Is it using a thumbring? Is it shooting with modern material bows which resemble the Ottoman bow form? Is it shooting off a horse? Is it shooting with shouting 'Ya Hakk'? And the arrows? Is it shooting carbon arrows or European modern style wooden arrows with a thumbring? Or does it count to be Turkish archery if just a Turk does archery?

Turkish/Ottoman archery drew the attention of many European researchers and travellers e.g. Busbeq or Payne Gallwey. It was perceived as superior to the archery of other cultures. The Mughals, Mamluks, Chinese/Manchu etc all can be classified in the Asian archery school, but the Ottomans developed this the furthest. So what is so superior to archery of other cultures? What did the Ottomans succeed with?

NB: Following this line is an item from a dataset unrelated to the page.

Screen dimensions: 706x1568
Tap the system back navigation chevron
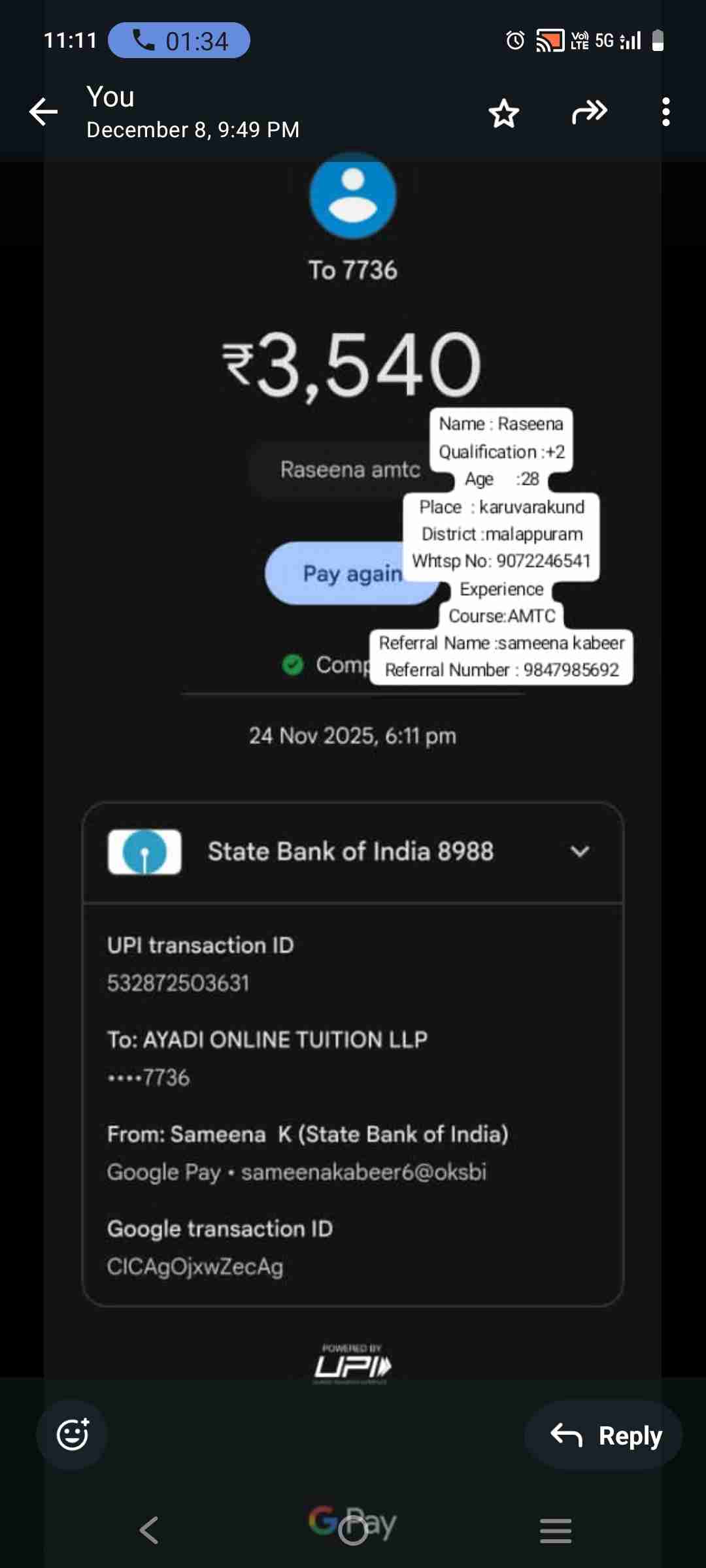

Below on the left I listed characteristics of Turkish/Ottoman archery. It is possible to summarize them to 4 factors: thumbdraw, arrow, bow and the archer.


1. Thumbdraw
Thumbdraw, Thumbring use

2. Arrow
Tapered shafts, Light arrows, Flat feathers, High spine arrows

3. Bow
Short bow, Composite bow, Light bow arms, 100 lbs+ drawweights

4. Archer
Shooting technique

All these factors have a common characteristic, they increase the arrow speed. The standard measurement for archery is feet per second (FPS). The biggest distinguishment of Turkish archery is that the arrow is propelled with far greater speed.

a) Low trajectory
(=lower=straighter flight path of the arrow). With a lower arrow trajectory you dont need to aim so high for targets that are further away. This also has many advantages. It will be easier to aim at targets at different distances, the elevation of the bow arm to hit a target at 20m and at 50 m will be minimised. This is a big advantage on the battlefield which will increase the hit rate dramatically. The theoretical exaggerated example would be an arrow flying as straight as a laser, then you could hit a target at 20m and at 200 with the same elevation in the bow arm. Also hitting targets from the horse will be easier. Imagine that your opponents might be (most likely) cavalry as well. On the horse when you shoot to the left, usually you would (instinctively) aim a bit to the left of the target considering the speed of the horse. With a high arrow speed and low arrow trajectory, this parallel aiming would be also reduced to a minimum.

b) Greater maximum range
This is especially important for flight shooting. According to Adam Karpowicz's research, the record shot of Tozkoparan Iskender (845 meters) was done with a 140-150 lbs bow and an arrow speed way over 350 fps. On the other hand, the max range in battle should not be disregarded completely. Armour was expensive, not every soldier could afford it and even less people could afford armour for their horse. Increasing the maximum range of war arrows on the battlefield against unarmoured opponents is an important advantage.

c) Greater armour piercing range
This is also an important point, of course it depends on the quality of the armour, but let's assume the max range for piercing a certain quality of armour was 30m, maybe with Ottoman style archery this effective armour piercing range was increased to 50m..

d) Higher armour piercing capability
Higher armour piercing ability means you can pierce thicker and better quality armour. A good example of a miniature showing pierced armour of a European knight:

Lets have a look at Newton's second law:
F=m*a          (F=Force, m=mass, a=acceleration)
That means: force = arrow weight * arrow speed

This model is a very very basic approach disregarding many other factors but still it helps to understand.
To increase the arrows (armour piercing) force you can either increase the mass of the arrow, or the speed of the arrow. The Manchu and English went a different path with their long bows, long drawlength and heavy arrows. Increasing the weight of the arrow is easier. In this way the arrows will have greater armour piercing abilities too. The Ottomans however went a step further, the highest point in the evolution of archery - speed. (For example arrow speeds of Ottoman war, target and flight bows see Adam Karpowicz's tests.)

The Ottomans have increased the arrow speed by optimising and improving the bow and the equipment. Even if we assume as a theoretical example that the armour piercing ability of Manchu/English and Ottoman war archery styles was the same, the Ottomans would have gained important advantages on the battlefield (lower trajectory and greater max range as explained above).